北村薫の創作表現講義

 「北村薫の創作表現講義‐あなたを読む、わたしを書く」を読みました。
 この本は北村先生が05年と06年に早稲田で持った講義を文章化したものです。
 去年の五月に出た本で、当時新品を買おうかどうか悩んで結局買わなかったのですが、古本屋に並んでいるのを見つけ、即手に入れました。見つけたときには、おもわず「あっ」と叫んでしまいました。
 
 ものすごく面白かったです。この講義を直に聴けた生徒達はラッキーですね。
 内容は講義形式のものや、ゲストのお話、生徒の提出したコラムとそれに対する評価の部分などが合わさっています。単なる小説の書き方にとどまらない、文芸一般にまつわるものになっています。

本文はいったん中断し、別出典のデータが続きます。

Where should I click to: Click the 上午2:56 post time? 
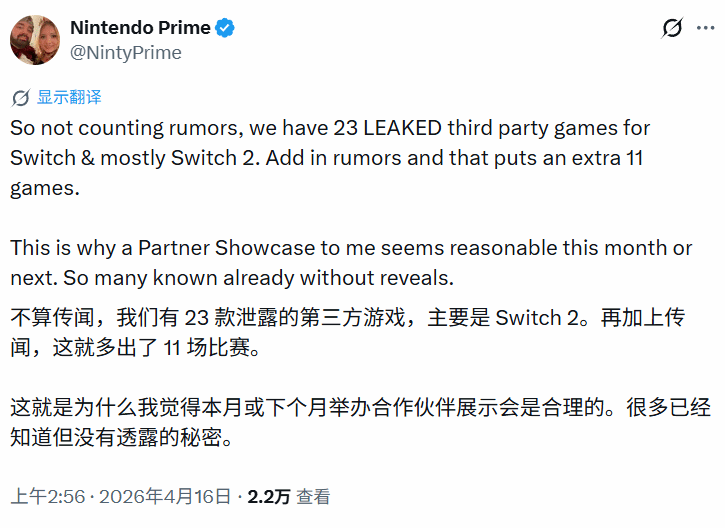[48, 496]
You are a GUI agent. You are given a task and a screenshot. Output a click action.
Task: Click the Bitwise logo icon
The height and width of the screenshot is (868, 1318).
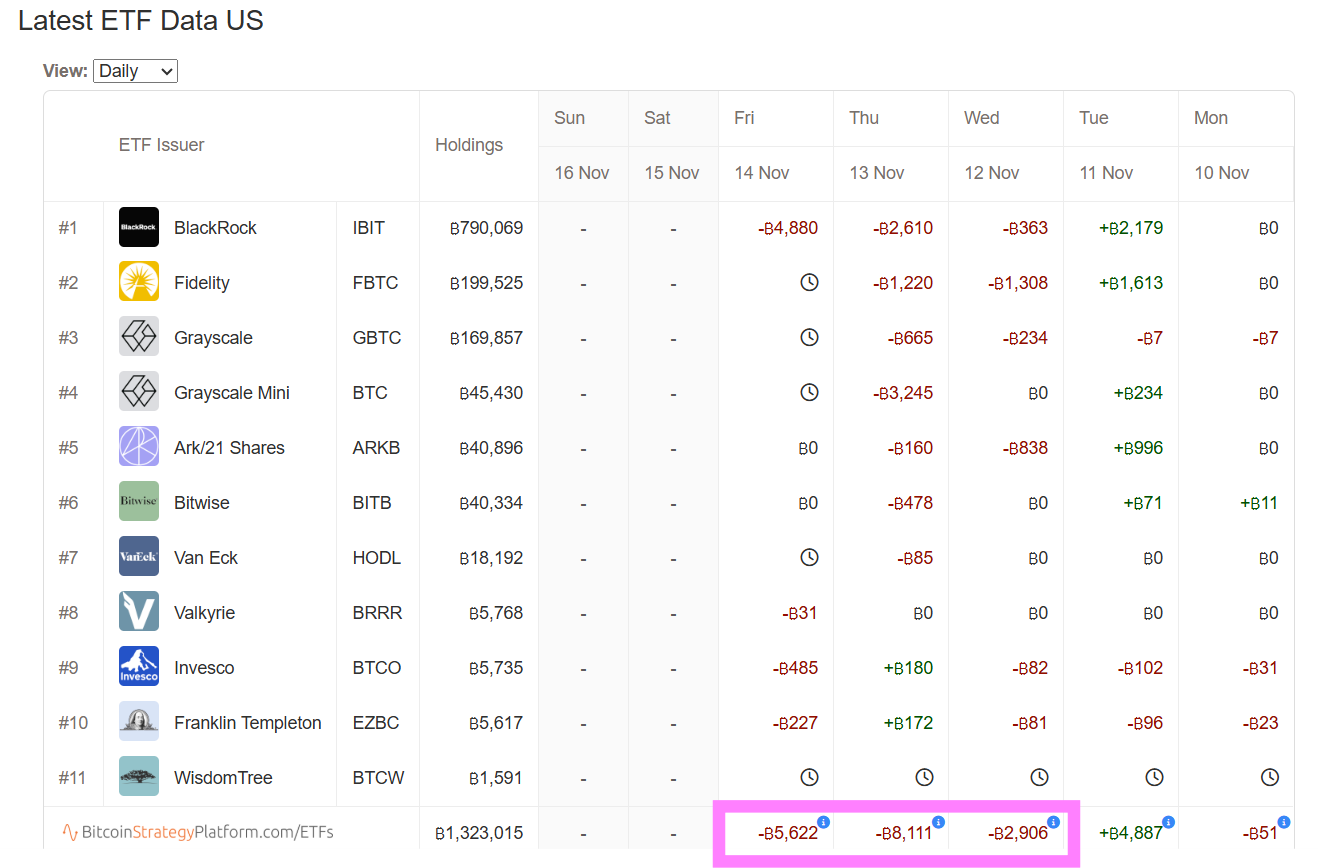[x=139, y=502]
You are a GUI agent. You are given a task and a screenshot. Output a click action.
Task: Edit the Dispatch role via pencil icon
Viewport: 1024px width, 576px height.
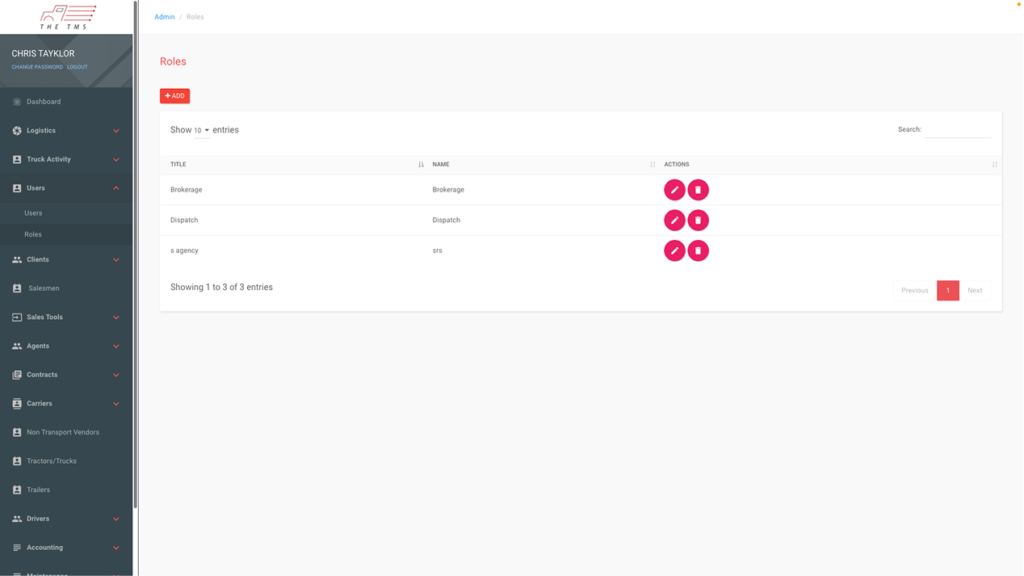coord(674,220)
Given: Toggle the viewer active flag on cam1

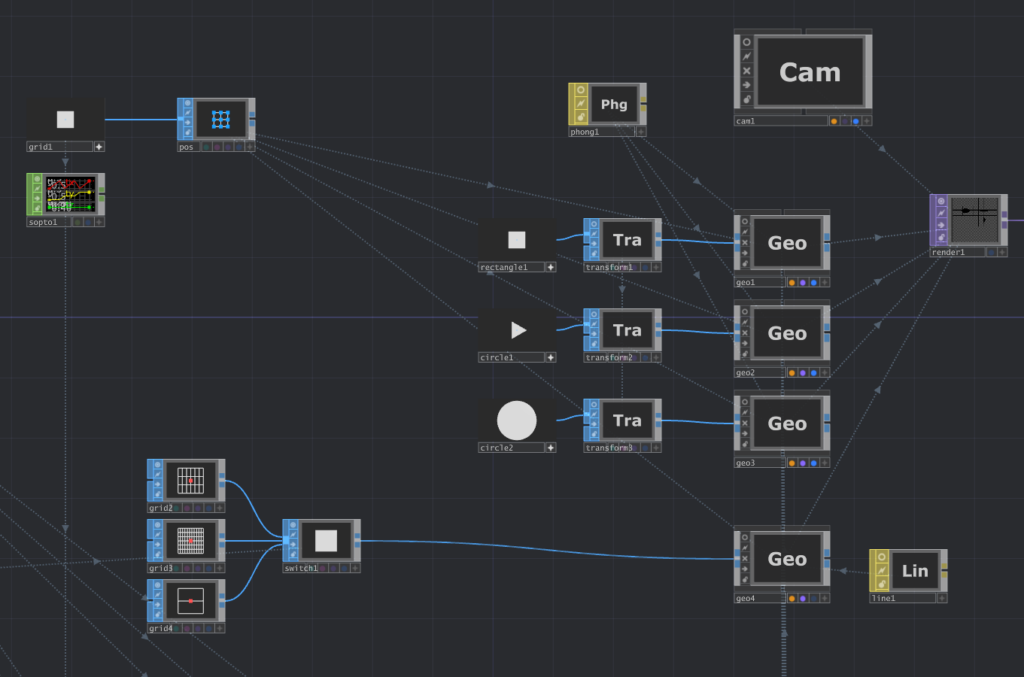Looking at the screenshot, I should tap(746, 42).
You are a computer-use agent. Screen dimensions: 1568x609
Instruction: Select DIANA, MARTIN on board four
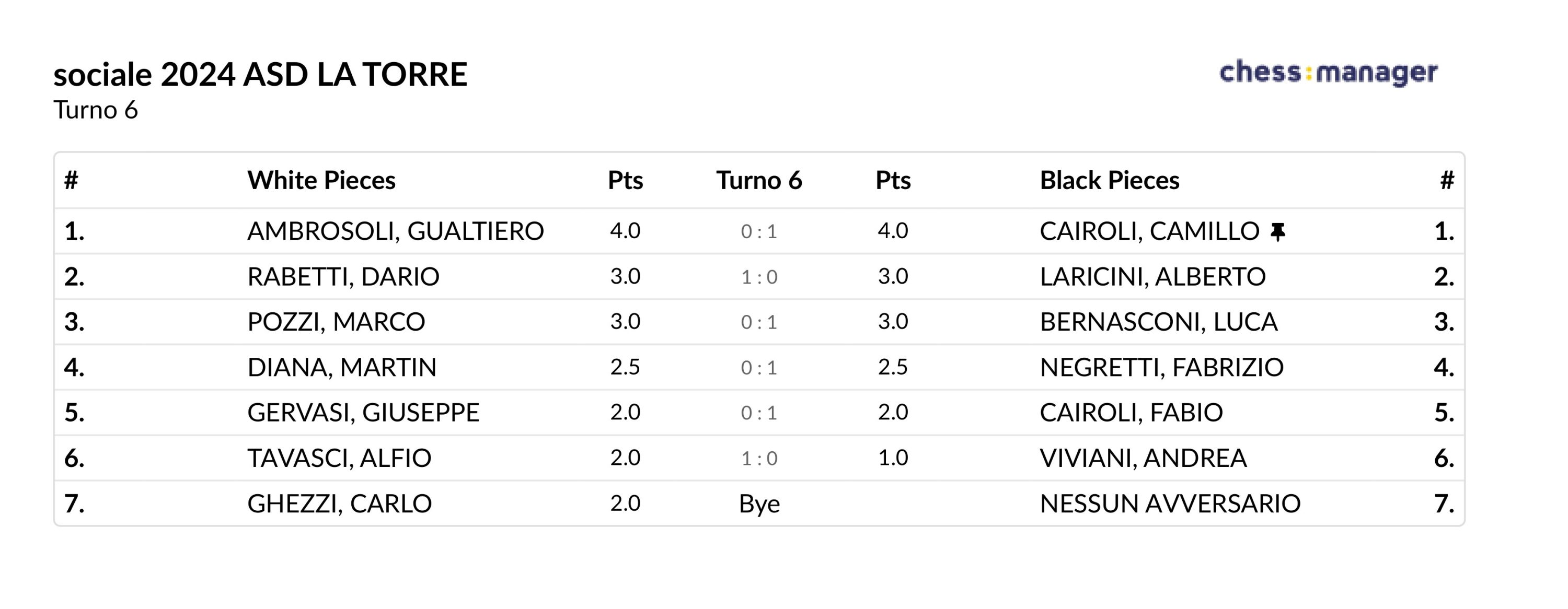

 大切なメッセージがいっぱい詰まっているように思いました。まとめるのが難しいので、それぞれの章の中で「これは」と線を引いた部分をピックアップしてみたいと思います。
 
 
【第一章】
 「何かを書こうとする時には、書きたい素材と不思議に巡り合うものです。
 ……ひどい夏風邪だとばかり思っていました。その時はね、待合室にいて寒くて仕方がなかった。《どうして、この病院はこんなにクーラーを利かしているんだろう》と思いました。ところが、体が良くなって来ると、同じところに行っても、何ともないんですね。《ああ、そうなのか。クーラーが利き過ぎていると思ったのは、こちらの体調のせいなのか》と分かりました。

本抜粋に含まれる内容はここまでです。